É difícil definir “Neide Candolina” em termos estilísticos, mas, para mim, soa como um ijexá moderno misturado com soul e um toque de rock no final. A letra super criativa e divertida consagra a professora de Português e Inglês de Caetano na adolescência. Mais do que homenagem, Neide Candolina é o retrato de uma mulher corajosa e avançada para seu tempo: professora de Letras, dirigia o próprio carro, mulher negra, estilosa e filha de Iansã. Lembra a preocupação ambiental de Caetano no início do texto? Ela volta como exigência para que a suja Salvador reverta o quadro atual para estar de acordo com a beleza de Neide. A voz de Bebel Gilberto acompanha Caetano no refrão quase hipnótico que só repete as palavras “nobreza brau”. 

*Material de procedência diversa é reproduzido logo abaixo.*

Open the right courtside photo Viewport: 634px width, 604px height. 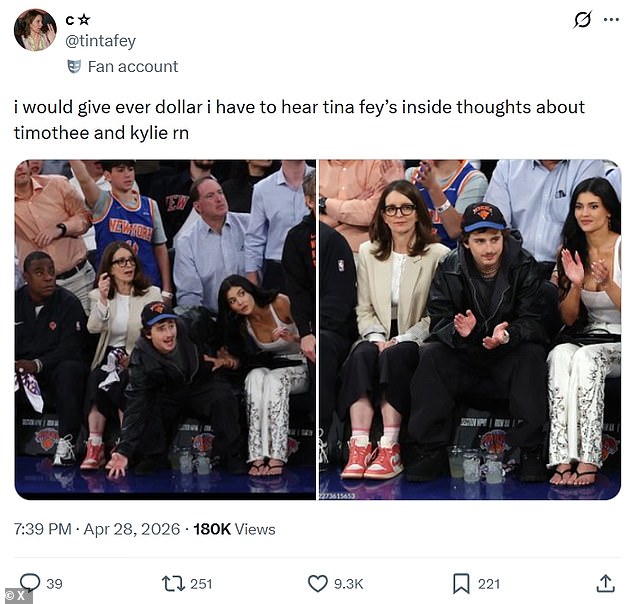[x=470, y=329]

O arranjo envolvente e delicado de “A Terceira Margem do Rio” acalma os ânimos da audição. A música, feita por Milton Nascimento, evoca a sensação que a letra visa transmitir: um clima fluvial que parece te fazer navegar o leito do São Francisco ou algo assim. 

A partir da consternação com um linchamento ocorrido em Salvador e que ganhou o noticiário Brasil a fora na época, “O Cu do Mundo” mostra a perplexidade e a ironia com as quais Caetano interpretava a situação da violência. A assonância marcando a tonicidade das letras O e U nas palavras faz o verso “o cu do mundo, este nosso sítio” sair com raiva da boca do cantor. É difícil precisar o estilo da música, mas a segunda estrofe apresenta um claro samba-choro. A estrofe-refrão recebe a ajuda de Gal Costa e Gilberto Gil nos vocais.

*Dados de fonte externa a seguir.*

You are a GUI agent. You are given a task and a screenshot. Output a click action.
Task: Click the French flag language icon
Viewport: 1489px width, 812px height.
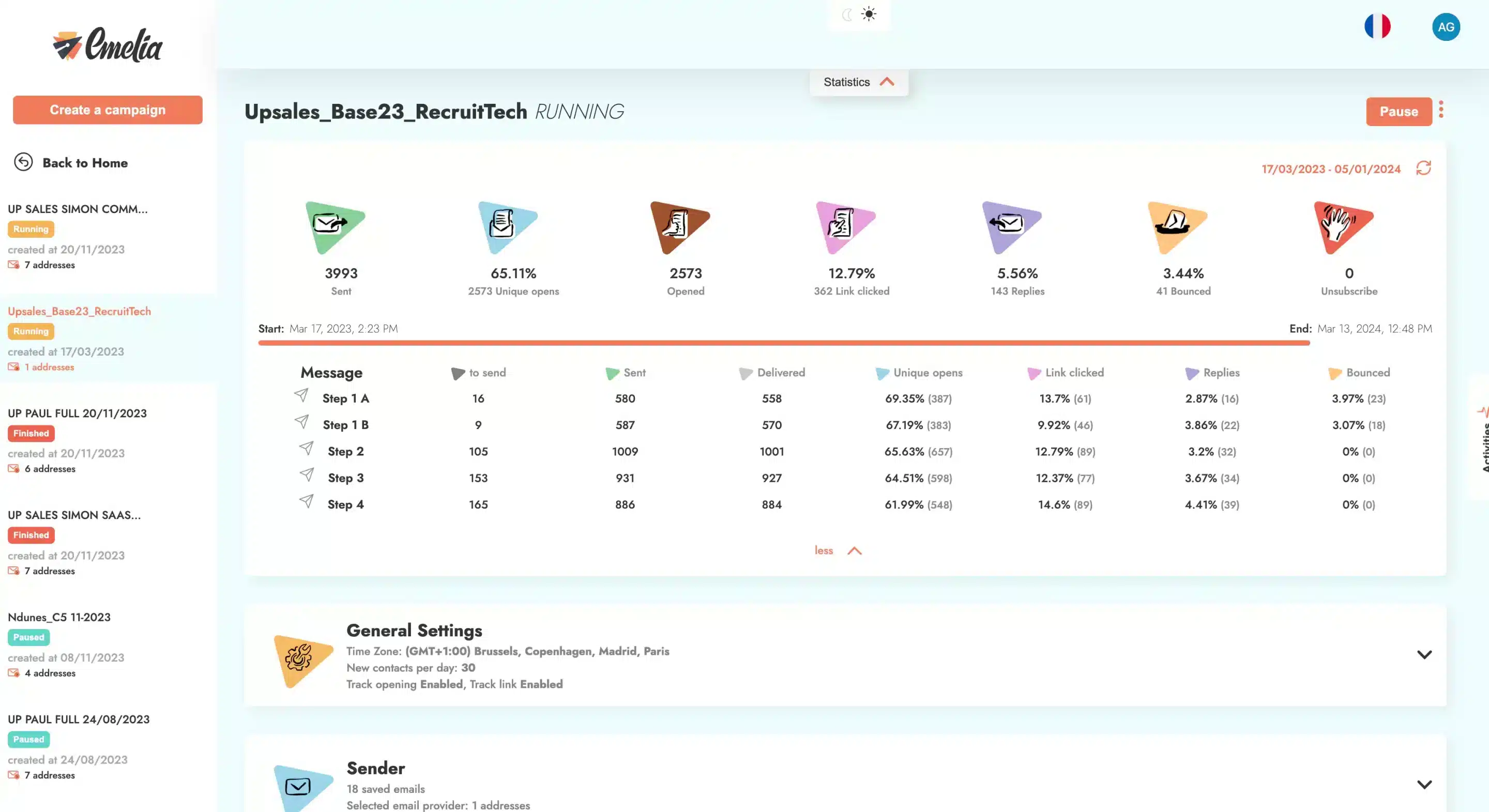tap(1377, 26)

Depois de tanta porrada, o disco termina com a delicada “Lindeza”, uma bossa que conta com a participação do pianista japonês Riyuchi Sakamoto. A música é uma das mais elogiadas do disco, tanto que entrou para a trilha sonora da novela “Renascer” (1993), mas não vejo tanta graça assim. 

No geral, Circuladô merece nota 8,5. É um disco difícil de ser assimilado nas primeiras audições e pode cair no esquecimento caso não haja um real interesse em tentar mergulhar no universo musical de Caetano. Não tem nenhum hit, apesar do sucesso comercial de “Fora da Ordem”; no entanto, possui excelentes momentos e marca uma virada importante em sua carreira. “Circuladô” é tanto complicado quanto subestimado. Tem importância, também, por deixar clara a posição de insatisfação social de Caetano, algo que lhe era muito cobrado principalmente em comparação com Gilberto Gil e Chico Buarque.  Minhas músicas favoritas são “Itapuã” e “Neide Candolina”.